“I should say not! Why, I saved a lot while we were staying in Oban. Besides I wouldn’t take that way to get it,—I’d ask right out, as I generally do. It’s so maddening to have him always assume as a matter of course that a fellow’s in the wrong.”

“Is he that way about everything?”

John nodded. “I told you how he hated this vacation that he’s taking. He enjoys grumbling over things as much as you or I enjoy laughing about them.”

“Just like the funny old gentleman we met in Grasmere,” said Babe. “Why, John, is your father’s name Jasper J. Morton?”

John nodded. “Just suits him, too.”

“Why, then he was the very one we met.” Babe laughed delightedly. “Didn’t I write you anything about it? Well, it was this way.” She gave a brief sketch of the encounter, ending with, “He may be hard to get along with sometimes, John, but he’s an old dear just the same. Betty thinks so, too. She saw more of him than I did.”

“Well, we don’t hit it off somehow, he and I.” John’s tone was as gloomy as ever. “I feel sometimes as if I might as well stop trying to please him. Makes you envy a chap like Billy Benson who’s always done about as he pleased and now is absolutely his own master. I’m six months older than Billy, but my being of age doesn’t make the least difference in the way my father treats me, and now I’ve done my level best this summer, and that hasn’t made the least difference either.”
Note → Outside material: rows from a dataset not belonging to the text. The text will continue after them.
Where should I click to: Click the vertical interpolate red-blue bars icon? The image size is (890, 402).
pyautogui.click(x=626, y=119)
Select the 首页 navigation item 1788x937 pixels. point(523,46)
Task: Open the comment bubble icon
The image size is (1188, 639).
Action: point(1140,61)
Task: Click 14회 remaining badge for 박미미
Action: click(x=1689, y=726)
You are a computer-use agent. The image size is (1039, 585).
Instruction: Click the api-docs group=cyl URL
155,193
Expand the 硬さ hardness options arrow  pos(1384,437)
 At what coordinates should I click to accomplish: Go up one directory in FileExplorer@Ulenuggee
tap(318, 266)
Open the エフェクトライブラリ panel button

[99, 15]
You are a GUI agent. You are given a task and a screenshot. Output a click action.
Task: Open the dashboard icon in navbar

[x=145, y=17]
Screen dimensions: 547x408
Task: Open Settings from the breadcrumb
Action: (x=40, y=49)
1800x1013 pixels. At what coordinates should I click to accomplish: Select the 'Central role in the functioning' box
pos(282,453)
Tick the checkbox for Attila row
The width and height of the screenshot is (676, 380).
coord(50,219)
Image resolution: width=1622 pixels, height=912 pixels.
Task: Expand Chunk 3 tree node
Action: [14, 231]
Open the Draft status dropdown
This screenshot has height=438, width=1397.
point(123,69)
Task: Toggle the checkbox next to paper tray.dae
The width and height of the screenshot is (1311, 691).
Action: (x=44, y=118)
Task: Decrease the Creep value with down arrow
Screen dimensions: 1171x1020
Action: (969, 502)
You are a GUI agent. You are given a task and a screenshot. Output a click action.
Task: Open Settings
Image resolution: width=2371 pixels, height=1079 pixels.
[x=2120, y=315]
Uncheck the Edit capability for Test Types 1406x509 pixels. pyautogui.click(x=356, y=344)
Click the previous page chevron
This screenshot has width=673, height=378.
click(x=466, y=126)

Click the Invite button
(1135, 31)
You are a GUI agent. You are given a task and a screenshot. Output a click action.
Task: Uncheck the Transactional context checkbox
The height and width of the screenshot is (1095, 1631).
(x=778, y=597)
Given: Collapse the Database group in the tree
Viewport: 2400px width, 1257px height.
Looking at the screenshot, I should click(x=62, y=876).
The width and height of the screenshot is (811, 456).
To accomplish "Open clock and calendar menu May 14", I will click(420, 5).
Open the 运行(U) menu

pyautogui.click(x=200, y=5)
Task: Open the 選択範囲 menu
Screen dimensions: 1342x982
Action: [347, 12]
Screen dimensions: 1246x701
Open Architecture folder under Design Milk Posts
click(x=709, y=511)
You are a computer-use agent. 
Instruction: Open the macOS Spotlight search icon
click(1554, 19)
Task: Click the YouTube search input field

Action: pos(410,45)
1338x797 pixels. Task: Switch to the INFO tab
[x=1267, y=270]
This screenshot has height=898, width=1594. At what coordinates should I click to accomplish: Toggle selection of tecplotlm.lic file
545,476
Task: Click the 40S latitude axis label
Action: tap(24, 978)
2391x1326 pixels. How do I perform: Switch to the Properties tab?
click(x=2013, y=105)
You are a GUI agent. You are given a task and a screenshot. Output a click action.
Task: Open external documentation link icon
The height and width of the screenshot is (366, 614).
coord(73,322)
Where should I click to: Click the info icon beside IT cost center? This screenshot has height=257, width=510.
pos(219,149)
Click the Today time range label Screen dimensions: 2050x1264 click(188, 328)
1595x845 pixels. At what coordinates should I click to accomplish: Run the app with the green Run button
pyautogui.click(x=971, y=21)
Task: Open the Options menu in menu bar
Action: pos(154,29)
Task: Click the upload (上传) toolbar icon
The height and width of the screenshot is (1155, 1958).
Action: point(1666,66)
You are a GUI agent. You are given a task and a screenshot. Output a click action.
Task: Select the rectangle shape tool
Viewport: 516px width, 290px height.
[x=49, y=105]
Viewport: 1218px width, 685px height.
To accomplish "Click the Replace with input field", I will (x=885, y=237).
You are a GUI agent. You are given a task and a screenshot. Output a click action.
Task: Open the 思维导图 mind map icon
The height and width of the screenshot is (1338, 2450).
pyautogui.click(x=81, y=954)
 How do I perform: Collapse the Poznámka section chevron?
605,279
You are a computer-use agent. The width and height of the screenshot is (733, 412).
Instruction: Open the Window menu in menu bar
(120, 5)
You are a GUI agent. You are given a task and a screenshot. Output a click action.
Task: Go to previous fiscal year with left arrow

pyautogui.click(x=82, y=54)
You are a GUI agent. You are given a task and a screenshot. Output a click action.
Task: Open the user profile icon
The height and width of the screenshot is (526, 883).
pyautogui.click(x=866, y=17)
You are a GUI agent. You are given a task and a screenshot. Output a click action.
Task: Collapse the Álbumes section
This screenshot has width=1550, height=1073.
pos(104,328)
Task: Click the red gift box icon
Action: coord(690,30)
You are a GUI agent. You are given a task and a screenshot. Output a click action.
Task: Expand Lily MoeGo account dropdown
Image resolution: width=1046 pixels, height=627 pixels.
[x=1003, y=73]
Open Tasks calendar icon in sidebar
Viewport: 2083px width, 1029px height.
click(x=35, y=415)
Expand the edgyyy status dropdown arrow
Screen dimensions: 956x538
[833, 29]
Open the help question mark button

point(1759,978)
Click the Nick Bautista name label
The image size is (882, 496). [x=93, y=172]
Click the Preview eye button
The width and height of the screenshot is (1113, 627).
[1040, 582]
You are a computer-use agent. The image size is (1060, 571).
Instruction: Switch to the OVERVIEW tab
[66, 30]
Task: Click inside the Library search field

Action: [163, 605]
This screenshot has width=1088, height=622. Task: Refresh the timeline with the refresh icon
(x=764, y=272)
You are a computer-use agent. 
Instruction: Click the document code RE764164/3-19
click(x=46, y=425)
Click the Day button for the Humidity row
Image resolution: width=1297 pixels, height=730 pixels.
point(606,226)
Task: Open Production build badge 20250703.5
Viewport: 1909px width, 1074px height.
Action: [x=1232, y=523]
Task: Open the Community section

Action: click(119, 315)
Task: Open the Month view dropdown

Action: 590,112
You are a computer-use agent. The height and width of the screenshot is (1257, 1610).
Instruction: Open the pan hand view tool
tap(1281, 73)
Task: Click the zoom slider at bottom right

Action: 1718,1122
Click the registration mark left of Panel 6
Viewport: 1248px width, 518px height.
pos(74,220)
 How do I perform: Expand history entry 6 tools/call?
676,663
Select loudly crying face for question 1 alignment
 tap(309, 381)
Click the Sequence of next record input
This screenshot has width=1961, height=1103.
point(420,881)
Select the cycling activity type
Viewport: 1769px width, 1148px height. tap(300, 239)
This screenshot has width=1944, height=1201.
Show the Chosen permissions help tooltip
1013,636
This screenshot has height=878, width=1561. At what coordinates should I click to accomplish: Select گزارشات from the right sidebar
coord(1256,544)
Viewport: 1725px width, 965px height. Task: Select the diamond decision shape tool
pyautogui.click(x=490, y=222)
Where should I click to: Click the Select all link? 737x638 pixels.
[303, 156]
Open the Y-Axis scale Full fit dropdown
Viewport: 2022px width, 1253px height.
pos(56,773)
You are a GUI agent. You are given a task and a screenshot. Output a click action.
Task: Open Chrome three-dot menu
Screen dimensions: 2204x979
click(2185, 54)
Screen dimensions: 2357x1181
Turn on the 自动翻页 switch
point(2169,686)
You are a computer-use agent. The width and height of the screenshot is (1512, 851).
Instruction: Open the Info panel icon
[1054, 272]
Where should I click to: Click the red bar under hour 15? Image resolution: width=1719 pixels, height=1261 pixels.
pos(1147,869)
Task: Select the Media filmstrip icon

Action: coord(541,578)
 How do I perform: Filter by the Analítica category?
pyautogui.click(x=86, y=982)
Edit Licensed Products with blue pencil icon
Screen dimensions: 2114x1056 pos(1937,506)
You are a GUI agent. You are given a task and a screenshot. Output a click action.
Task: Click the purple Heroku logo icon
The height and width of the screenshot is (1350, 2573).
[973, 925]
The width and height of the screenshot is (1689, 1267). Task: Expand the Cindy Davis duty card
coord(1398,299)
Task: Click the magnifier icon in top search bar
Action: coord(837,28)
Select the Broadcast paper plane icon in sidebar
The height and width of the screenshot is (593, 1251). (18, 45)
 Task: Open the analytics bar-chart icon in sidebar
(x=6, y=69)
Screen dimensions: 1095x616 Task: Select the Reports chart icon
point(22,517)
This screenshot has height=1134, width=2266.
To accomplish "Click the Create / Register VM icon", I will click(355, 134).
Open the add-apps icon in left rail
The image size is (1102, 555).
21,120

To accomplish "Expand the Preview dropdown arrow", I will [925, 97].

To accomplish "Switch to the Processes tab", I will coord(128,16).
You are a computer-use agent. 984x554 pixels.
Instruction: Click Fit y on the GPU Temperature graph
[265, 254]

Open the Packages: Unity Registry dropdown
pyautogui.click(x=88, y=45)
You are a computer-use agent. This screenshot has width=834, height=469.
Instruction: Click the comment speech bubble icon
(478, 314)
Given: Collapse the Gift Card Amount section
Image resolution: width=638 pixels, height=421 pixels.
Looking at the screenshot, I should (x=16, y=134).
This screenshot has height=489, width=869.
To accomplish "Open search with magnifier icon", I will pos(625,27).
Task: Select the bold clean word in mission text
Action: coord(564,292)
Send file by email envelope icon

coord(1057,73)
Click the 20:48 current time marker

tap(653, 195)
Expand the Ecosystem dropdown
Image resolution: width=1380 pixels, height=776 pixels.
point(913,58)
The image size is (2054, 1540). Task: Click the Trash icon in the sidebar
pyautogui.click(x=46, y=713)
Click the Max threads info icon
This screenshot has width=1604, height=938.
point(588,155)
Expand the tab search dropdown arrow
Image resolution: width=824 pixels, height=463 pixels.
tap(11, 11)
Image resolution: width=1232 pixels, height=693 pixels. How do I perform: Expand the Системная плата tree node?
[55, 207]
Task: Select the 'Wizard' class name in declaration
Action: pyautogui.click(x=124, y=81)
“Oh, but it must in the end,” Babe reassured him cheerfully. “You’ll feel better after you’ve had some tea.”

But John refused to be cheered, though Billy Benson and Madeline gave absurd imitations of English people taking tea, and Billy read a thrilling letter from the captain of the Harvard crew, which made all the girls as eager as Babbie had been to come back in September for the race.

“I shan’t see that race,” John confided in low tones to Babe. “I bet you all the money I saved in Oban against your blue tie that my father chooses that particular day to sail from Liverpool.”